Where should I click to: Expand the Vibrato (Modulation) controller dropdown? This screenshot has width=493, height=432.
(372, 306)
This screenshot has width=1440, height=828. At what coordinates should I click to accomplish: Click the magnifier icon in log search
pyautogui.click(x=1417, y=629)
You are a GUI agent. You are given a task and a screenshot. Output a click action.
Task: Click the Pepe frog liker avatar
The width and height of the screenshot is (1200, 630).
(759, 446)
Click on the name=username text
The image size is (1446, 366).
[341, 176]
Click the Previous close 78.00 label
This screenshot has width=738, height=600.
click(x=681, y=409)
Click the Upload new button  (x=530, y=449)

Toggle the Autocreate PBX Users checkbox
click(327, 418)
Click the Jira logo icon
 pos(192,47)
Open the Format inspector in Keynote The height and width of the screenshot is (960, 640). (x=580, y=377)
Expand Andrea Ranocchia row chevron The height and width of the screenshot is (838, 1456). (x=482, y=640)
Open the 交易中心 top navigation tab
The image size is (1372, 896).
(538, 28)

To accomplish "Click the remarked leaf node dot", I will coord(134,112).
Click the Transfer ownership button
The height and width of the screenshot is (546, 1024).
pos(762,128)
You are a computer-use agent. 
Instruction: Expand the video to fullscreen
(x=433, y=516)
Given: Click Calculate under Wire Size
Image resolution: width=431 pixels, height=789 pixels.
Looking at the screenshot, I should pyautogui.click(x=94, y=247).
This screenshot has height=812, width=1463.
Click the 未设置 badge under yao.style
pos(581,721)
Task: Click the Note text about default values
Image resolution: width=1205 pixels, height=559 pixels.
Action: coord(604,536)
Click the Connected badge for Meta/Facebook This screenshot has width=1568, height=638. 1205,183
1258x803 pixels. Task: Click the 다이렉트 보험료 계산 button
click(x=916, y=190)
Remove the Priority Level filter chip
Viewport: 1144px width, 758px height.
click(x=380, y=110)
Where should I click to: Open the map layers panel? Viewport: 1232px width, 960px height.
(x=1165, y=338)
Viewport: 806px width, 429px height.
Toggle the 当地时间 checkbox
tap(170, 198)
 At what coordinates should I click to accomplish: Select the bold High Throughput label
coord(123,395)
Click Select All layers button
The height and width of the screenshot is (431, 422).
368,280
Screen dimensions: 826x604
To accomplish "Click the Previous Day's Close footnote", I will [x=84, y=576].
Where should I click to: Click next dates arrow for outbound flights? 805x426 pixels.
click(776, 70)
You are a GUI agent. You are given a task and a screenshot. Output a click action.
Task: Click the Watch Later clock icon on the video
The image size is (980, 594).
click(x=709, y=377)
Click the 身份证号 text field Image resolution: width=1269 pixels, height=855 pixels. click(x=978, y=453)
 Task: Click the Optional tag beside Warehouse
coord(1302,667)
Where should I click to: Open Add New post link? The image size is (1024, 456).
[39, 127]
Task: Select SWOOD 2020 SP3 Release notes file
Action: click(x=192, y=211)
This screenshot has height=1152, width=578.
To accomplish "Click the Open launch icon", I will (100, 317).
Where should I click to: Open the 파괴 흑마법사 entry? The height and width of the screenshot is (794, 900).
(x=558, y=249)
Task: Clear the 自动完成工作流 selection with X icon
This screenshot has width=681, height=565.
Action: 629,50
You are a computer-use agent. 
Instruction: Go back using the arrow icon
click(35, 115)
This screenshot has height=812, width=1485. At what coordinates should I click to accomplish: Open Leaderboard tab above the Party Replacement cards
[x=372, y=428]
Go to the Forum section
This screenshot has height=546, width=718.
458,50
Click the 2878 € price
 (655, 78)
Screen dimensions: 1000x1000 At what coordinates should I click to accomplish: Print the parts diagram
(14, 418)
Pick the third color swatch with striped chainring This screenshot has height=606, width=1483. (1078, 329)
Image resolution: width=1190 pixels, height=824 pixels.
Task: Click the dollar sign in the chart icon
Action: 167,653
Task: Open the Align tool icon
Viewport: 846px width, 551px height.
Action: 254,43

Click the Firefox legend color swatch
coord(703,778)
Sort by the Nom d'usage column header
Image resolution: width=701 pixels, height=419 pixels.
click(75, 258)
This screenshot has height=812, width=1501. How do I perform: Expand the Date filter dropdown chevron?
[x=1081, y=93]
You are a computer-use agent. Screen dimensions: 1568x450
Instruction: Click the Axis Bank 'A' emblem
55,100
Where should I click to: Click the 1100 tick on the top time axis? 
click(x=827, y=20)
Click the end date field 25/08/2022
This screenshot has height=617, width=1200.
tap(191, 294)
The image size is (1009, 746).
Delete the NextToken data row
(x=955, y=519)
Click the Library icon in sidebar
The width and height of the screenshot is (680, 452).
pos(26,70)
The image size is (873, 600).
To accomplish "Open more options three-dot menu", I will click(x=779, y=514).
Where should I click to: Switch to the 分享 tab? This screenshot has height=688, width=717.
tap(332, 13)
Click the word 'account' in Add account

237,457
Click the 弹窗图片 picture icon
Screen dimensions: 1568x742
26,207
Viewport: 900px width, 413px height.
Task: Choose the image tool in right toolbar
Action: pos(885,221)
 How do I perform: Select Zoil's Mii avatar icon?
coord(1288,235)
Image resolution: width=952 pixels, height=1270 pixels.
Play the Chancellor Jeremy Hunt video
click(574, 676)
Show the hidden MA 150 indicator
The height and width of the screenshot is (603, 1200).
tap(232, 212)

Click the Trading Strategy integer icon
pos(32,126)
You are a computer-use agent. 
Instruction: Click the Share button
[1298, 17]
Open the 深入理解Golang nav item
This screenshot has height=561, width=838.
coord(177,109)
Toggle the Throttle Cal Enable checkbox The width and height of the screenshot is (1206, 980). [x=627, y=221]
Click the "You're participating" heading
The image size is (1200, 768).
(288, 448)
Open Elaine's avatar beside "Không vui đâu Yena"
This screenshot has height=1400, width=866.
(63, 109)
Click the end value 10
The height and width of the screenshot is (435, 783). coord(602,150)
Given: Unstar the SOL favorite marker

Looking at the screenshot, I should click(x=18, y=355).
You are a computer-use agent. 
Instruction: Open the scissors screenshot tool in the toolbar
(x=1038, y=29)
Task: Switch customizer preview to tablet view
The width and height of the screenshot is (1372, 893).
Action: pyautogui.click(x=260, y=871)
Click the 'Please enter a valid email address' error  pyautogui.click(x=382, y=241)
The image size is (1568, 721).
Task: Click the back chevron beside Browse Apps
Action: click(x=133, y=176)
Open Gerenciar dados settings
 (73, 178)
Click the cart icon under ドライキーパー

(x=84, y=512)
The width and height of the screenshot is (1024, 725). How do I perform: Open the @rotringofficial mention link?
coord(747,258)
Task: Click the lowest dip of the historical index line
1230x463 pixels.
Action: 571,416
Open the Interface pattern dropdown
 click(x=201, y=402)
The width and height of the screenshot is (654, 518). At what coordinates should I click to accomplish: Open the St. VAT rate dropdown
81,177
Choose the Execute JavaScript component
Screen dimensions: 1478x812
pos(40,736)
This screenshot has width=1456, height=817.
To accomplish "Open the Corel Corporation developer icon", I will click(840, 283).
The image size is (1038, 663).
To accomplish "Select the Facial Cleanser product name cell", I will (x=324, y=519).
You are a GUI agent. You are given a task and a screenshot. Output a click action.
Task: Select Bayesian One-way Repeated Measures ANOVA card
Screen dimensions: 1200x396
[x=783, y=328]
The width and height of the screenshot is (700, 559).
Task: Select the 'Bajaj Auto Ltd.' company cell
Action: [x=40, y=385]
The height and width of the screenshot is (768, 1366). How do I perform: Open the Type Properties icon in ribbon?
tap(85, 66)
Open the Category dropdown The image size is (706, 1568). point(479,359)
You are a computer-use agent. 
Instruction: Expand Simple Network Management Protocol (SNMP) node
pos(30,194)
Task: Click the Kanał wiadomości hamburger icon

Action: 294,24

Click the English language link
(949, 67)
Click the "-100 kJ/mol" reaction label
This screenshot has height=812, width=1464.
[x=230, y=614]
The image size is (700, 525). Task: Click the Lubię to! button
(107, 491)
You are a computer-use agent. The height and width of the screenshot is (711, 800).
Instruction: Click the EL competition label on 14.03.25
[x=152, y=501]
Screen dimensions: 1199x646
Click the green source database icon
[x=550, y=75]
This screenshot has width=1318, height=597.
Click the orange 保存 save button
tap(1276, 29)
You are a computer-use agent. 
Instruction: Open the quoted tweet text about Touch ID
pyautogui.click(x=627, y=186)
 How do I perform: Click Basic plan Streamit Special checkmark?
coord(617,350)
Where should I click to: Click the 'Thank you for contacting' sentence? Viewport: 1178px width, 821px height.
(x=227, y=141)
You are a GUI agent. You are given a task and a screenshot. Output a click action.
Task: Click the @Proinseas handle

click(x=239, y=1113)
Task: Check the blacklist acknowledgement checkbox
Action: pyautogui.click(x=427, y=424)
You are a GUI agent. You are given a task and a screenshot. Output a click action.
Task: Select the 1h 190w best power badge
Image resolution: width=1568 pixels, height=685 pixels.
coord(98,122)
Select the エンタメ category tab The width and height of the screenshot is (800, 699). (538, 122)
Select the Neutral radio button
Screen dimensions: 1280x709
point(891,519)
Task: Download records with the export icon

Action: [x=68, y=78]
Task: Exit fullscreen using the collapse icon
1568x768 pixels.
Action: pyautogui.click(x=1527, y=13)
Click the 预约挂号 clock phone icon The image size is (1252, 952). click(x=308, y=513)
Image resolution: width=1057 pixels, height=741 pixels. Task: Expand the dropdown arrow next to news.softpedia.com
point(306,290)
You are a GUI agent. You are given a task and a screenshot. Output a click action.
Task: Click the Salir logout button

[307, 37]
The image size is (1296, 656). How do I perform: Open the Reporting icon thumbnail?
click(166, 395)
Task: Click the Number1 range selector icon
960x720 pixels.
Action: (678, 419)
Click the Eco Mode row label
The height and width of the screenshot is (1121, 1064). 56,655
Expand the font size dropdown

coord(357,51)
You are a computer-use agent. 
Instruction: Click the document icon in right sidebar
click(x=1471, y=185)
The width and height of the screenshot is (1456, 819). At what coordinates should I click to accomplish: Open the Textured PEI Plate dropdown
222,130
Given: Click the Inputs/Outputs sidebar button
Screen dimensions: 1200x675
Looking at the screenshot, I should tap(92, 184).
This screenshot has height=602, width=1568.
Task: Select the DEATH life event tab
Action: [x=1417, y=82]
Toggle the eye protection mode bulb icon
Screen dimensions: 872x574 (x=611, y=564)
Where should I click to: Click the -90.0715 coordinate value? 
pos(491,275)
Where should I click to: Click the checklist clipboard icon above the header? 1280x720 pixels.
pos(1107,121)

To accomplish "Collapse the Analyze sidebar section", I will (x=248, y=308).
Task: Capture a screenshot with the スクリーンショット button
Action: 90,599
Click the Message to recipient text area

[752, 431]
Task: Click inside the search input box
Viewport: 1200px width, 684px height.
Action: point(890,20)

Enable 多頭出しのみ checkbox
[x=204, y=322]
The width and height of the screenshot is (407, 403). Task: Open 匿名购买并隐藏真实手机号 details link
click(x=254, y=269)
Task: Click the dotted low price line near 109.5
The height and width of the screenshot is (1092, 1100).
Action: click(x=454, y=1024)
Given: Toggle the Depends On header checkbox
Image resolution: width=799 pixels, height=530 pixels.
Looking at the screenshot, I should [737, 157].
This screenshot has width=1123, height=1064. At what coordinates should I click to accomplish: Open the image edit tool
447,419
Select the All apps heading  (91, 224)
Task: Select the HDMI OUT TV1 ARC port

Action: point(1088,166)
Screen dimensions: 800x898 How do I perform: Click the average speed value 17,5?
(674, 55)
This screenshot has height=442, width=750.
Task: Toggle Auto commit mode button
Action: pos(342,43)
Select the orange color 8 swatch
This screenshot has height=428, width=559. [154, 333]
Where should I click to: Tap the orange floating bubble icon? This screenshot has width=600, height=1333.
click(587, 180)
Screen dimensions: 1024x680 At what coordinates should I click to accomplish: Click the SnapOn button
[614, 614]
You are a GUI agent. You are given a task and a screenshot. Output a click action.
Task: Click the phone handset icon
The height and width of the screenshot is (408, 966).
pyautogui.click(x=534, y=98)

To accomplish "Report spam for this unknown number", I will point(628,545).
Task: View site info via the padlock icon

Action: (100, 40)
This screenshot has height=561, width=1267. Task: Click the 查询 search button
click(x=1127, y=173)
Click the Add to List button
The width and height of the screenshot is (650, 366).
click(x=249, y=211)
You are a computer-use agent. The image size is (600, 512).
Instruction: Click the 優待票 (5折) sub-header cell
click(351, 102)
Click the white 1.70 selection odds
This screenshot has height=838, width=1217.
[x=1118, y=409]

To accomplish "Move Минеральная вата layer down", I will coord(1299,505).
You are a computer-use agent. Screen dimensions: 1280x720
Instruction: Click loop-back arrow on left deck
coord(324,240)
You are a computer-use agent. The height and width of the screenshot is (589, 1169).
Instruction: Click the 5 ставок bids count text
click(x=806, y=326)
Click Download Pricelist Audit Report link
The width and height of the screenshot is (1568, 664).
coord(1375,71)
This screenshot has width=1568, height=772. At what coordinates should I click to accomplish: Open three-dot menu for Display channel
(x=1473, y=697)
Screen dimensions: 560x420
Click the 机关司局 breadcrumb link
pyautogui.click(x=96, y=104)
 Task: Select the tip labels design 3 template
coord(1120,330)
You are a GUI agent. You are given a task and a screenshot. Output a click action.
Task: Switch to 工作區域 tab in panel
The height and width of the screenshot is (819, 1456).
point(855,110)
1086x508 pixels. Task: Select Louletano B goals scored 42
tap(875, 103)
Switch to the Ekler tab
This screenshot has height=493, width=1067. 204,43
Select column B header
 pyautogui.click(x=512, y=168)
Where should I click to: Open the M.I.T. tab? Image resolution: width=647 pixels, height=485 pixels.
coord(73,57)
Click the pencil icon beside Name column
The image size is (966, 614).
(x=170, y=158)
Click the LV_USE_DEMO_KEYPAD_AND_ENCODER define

———

Give back the records above exactly, limited to the lines between the one holding "Task: Click the @Proinseas handle" and the one holding "Click the 预约挂号", inclusive.

Task: Click the @Proinseas handle

click(x=239, y=1113)
Task: Check the blacklist acknowledgement checkbox
Action: pyautogui.click(x=427, y=424)
You are a GUI agent. You are given a task and a screenshot. Output a click action.
Task: Select the 1h 190w best power badge
Image resolution: width=1568 pixels, height=685 pixels.
coord(98,122)
Select the エンタメ category tab The width and height of the screenshot is (800, 699). (538, 122)
Select the Neutral radio button
Screen dimensions: 1280x709
point(891,519)
Task: Download records with the export icon

Action: [x=68, y=78]
Task: Exit fullscreen using the collapse icon
1568x768 pixels.
Action: pyautogui.click(x=1527, y=13)
Click the 预约挂号 clock phone icon The image size is (1252, 952). click(x=308, y=513)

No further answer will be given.